As diferentes sociedades têm diferentes formas de reprimir e banir o mal existente no seu seio. Apesar de o mandamento ser contra o assassinato, Deus permitira à comunidade israelita, especialmente às autoridades máximas, proferir uma sentença de morte para os que cometiam alguns tipos de crimes ou pecados. Paulo falou sobre a autoridade que Deus dava aos dirigentes públicos para administrarem tais execuções de juízo (Romanos 13:3-4). O mandamento “não matarás” era aplicado a todos os homens individualmente, enquanto as ordenanças de execução eram dadas coletivamente.

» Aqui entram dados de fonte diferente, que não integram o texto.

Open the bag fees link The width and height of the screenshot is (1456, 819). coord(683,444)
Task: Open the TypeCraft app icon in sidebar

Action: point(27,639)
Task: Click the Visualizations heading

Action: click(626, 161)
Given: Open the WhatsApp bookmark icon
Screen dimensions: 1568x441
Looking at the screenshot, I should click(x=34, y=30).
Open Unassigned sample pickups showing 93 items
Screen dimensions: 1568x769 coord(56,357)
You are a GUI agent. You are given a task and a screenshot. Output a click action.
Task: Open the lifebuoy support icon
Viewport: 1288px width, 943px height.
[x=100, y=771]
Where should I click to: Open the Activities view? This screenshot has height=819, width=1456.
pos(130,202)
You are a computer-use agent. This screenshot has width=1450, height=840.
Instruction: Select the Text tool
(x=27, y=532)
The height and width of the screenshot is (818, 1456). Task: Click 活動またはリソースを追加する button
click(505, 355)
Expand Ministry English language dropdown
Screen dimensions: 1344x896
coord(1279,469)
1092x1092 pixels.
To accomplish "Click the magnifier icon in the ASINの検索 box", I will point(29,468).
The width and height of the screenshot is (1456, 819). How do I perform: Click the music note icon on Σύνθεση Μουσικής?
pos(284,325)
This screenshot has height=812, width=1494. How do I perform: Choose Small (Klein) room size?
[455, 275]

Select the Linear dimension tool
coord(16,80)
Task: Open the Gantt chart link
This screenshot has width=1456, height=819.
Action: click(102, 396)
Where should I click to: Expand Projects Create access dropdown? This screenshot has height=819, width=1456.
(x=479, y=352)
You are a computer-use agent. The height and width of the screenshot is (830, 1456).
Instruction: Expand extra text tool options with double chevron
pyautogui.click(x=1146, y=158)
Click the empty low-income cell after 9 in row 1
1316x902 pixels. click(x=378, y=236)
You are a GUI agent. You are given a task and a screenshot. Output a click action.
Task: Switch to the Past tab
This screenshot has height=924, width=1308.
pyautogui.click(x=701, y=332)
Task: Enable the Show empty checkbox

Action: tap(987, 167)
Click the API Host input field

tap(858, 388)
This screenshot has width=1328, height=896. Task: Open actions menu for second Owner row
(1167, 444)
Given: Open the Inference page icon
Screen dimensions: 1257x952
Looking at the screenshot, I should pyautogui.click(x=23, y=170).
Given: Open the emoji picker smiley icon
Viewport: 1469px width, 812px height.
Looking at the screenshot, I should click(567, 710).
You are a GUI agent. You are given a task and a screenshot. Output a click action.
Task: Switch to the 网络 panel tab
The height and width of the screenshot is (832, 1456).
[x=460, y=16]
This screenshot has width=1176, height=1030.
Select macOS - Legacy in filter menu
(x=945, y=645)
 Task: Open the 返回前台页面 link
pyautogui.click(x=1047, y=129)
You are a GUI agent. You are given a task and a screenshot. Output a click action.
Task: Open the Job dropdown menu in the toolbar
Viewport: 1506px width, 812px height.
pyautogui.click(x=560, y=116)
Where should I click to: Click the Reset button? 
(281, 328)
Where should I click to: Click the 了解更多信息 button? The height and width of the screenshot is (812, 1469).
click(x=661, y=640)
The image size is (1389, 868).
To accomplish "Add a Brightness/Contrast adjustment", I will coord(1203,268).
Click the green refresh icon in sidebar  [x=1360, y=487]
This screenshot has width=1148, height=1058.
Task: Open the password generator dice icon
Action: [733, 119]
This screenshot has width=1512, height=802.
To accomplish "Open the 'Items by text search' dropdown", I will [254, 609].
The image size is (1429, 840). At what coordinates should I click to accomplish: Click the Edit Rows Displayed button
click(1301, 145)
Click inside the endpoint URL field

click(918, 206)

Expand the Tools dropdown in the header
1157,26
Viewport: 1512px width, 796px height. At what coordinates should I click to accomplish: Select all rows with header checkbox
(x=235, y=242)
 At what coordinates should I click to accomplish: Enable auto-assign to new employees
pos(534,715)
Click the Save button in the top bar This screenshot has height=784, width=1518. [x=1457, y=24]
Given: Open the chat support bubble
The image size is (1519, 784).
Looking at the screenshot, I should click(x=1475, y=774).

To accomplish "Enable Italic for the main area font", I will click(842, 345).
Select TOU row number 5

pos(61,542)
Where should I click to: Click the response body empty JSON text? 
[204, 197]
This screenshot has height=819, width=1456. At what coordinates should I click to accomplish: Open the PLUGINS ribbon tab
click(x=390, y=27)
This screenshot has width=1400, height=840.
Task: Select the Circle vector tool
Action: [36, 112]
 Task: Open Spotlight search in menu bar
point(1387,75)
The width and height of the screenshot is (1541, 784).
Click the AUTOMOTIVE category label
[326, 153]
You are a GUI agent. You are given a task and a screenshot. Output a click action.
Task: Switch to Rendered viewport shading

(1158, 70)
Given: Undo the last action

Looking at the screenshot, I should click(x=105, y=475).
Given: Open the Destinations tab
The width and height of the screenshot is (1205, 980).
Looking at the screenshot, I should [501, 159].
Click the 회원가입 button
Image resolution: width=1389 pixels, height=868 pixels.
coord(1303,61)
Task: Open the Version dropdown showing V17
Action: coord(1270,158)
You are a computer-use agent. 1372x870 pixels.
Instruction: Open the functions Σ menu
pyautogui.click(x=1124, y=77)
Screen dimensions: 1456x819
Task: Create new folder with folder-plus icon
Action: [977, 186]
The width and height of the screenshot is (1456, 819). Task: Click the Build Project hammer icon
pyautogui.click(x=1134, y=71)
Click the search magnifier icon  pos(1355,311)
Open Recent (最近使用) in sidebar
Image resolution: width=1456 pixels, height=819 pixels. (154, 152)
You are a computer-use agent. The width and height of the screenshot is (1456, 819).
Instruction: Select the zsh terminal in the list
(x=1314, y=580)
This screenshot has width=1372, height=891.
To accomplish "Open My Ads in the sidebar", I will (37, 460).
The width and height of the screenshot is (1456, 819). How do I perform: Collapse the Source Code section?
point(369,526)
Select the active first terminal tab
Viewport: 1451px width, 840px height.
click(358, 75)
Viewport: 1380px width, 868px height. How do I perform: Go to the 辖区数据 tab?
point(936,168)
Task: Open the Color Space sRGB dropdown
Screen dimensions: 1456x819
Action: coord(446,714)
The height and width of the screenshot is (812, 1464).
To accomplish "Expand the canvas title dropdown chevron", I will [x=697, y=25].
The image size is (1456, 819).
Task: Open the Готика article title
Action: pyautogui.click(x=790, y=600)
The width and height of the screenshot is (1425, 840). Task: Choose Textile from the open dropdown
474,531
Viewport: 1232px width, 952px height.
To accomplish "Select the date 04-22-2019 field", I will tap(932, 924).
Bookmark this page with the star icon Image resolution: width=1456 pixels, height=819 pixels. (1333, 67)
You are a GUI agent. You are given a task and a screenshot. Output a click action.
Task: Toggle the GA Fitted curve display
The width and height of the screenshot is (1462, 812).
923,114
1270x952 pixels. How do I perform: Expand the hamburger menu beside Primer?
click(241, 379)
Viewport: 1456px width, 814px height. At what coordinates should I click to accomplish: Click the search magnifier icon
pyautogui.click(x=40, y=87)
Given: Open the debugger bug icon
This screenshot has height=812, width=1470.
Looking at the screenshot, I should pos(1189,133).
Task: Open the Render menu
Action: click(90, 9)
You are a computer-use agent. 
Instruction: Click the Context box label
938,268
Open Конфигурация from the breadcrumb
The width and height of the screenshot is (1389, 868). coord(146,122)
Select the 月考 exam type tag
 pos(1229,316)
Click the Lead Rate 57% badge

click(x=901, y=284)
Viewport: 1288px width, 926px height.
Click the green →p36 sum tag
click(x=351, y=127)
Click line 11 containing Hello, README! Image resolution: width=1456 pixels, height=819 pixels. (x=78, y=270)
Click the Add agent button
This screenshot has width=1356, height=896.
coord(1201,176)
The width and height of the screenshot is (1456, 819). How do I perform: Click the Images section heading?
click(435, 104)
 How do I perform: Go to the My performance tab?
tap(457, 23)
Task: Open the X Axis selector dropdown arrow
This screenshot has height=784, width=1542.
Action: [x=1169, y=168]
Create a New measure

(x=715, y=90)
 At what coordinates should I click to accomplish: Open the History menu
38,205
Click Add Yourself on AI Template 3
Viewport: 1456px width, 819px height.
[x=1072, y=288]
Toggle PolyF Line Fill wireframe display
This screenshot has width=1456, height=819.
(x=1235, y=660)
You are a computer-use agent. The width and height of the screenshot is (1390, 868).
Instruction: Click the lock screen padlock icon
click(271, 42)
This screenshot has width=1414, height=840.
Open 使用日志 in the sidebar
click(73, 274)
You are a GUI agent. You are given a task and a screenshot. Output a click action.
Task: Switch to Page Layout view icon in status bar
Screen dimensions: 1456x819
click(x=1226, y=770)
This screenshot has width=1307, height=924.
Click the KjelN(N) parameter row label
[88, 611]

A regularização da pena de morte não autoriza a arbitrariedade homicida de um indivíduo. Mesmo atualmente, nas sociedades modernas onde é regularizada a pena de morte, acontece assim. Não é uma pessoa que decide a morte da outra, para alimentar os seus sentimentos maus. É o sistema que determina a morte do criminoso, com dor no coração por precisar fazer o que se deve ser feito. Não é vingança, e sim, o trabalho de um sistema judicial. Em tal sistema, as pessoas da parte inocente e ofendida não têm o poder de decidir nada em relação ao condenado. Quem decide é a lei. E essa moldura de execução protege a própria pessoa de praticar os problemas que estão por trás do sexto mandamento.
Você e eu, como pessoas físicas, não temos como decidir sobre os modelos judiciários a serem adotados ou não na sociedade em que estamos inseridos. Mas como indivíduos, podemos entender que o sexto mandamento preocupa-se com a possibilidade de haver ódio em nosso coração, se nós desejarmos que a vida do próximo seja arruinada. Isso fica mais esclarecido no Novo Testamento, quando Jesus, sem dar um posicionamento específico sobre a pena capital, por não estar decidindo nada em nível de sociedade, dirigiu-se a indivíduos e disse que “todo aquele que sem motivo se irar contra seu irmão estará sujeito a julgamento.” Pois não devemos alimentar o ódio nem a vingança no nosso coração. “Ouvistes que foi dito: Olho por olho, dente por dente. Eu, porém, vos digo: não resistais ao perverso; mas, a qualquer que te ferir na face direita, volta-lhe também a outra” (Mateus 5:22, 38-39 - RA).
Um homicídio começa no coração daquele que odeia as pessoas. Deus valoriza a vida e desagrada-se de qualquer indício de raiva, vingança ou rejeição (1 João 3:15).
Portanto, independentemente dos moldes que os nossos tribunais de justiça adotem para banir o mal, como pessoas, podemos decidir pela paz e pelo bem.